With some variation of this logic in mind, one of the most prominent sports organizations in the U.S. decided it was time to evaluate the security policies and procedures they recommended that each of their member’s organizations employ to ensure the safety of its fans, staff and players as well as the protection of its mass-gathering facilities across the country. But instead of asking the company who authored the document to update it, the organization sought out Hillard Heintze – asking the firm to conduct an independent and objective assessment of the guidelines along with recommendations, where appropriate, on making them even better.

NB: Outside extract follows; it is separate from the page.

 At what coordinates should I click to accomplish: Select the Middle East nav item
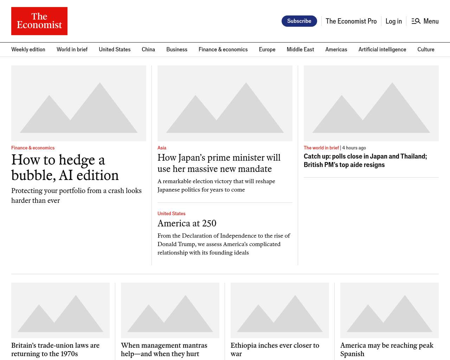[300, 50]
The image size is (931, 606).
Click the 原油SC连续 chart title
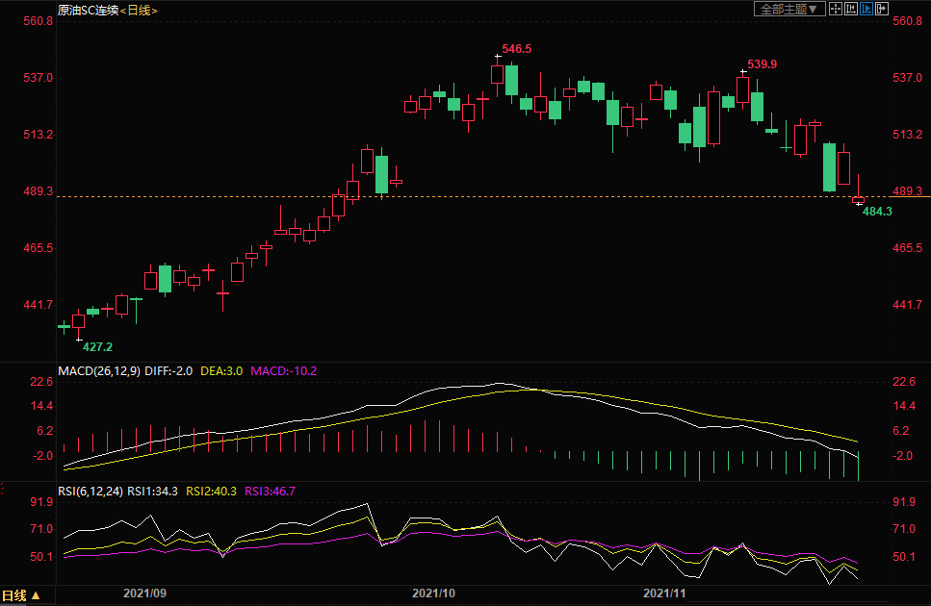point(87,10)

Strengths and Areas for Improvement
Hillard Heintze conducted an independent, high-level overview of the policies and procedures and crafted a formal Statement of Findings – supported by a 100-page detailed report – about (1) their effectiveness, accuracy and completeness; (2) where they do and do not align with industry best practices; and (3) the specific areas, capabilities and practices where a prioritized approach to changes and improvements should be considered and undertaken by the multi-member organization.
Implementing Best Practices
Armed with a fresh perspective and a detailed documentation of constructive advice comparing current practices with those in similar professional sports organizations, the client also gained something else: validation that the policies on the whole – once they’ve been improved – will represent an exceptionally strong and effective foundation of mandatory and recommended security directives to the organization’s members.

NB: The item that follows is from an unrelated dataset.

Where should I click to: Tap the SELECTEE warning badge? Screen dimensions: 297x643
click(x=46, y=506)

UNPLUGGED: The Project Manager’s Post-Engagement Perspective
“Supporting this client on this matter didn’t take a disproportionate amount of time. And consequently the fees we charged were very reasonable.
I have to commend this Director of Security for his progressive approach. Most organizations do the opposite; they build out capabilities according to the best insights available at the time, and then – in an effort to save costs – fail to keep up with a constantly changing portfolio of risks, threats and best practices.
Until something happens. And they realize that the threats they were reasonably well prepared to address have long been replaced by more significant factors – threats that have already inflicted consequences that were cost-effectively avoidable – if leadership foresight had prevailed.”